During down-market periods, formulas tend to be slightly higher, but in an up market, cash leads over the formula.
“If you thought there were large differences, this does not show that,” he said.
Ward’s research gleaned from mandatory price reporting and surveys among producers showed contracts, grids and other agreements have grown over time.
From 2002-03, more packers in Canada were feeding their own cattle while the U.S. had more contract agreements. Packer ownership in the U.S. usually runs below 10 percent but other marketing agreements were set for about 45 percent of the available cattle between 2001-04.
Producer-owned facilities might yield better prices. The U.S. Premium Beef co-operative formed in 1997 provided a way for feeders to create their own captive supplies with increased premiums among member owners.
The average producer got $15-$20 US per cwt. more selling to the co-op than the open market. Producers offering better cattle might receive $45-$60 over average cash market prices.
However, when questioned, U.S. producers did not seem to want more co-operatives to gain better prices.
Overlapping motives were reported for moving toward grid pricing.
The American producers said agreements gave them carcass premiums, access to carcass data and overall higher prices.
Canadians were asked what might encourage them to do more grid pricing.

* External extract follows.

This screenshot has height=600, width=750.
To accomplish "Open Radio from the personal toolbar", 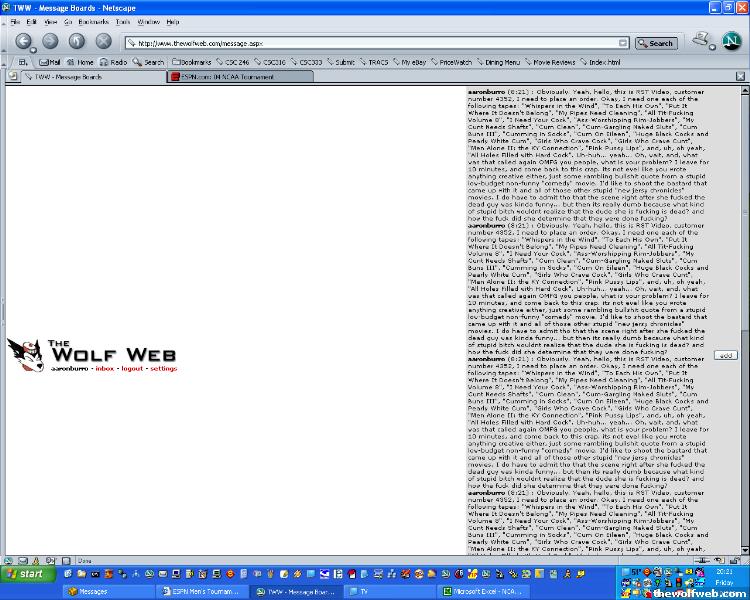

They said these agreements might yield higher prices, premiums for better carcasses and increased competition among packers.
Canadians were less apt to call for a limit on contracting between packers and feeders.
While they wanted more co-operatives, they did not feel the current packer operations should be broken into smaller companies.
Their U.S. counterparts think restraints should be put on contracts between packers and feedlots.
When it comes to price discovery, the feeders on both sides agree declining cash market trades are harmful to the industry.
Opinion was mixed between U.S. and Canadian feeders whether negotiated cash prices are preferred to formula prices, and whether formula prices should be tied to boxed beef or retail prices.
Canadians believe formula trades should be tied to the boxed beef market whereas the U.S. feeders were split on this.
Prices paid to Canadians tend to be tied to plant costs.
When asked whether packers should be allowed to own or feed cattle, 60 percent of Canadians said there should to be a limit. U.S. opinion was split on this matter.
Regulatory agencies in the U.S. have not halted the trend toward more captive supplies and potentially reduced competition. Increased levels of captive supply have been gradual and have not triggered anti-trust or anti-competition investigation.
Overall, Ward found the captive supply issue is contentious in both countries but the solution is elusive and he does not expect changes soon.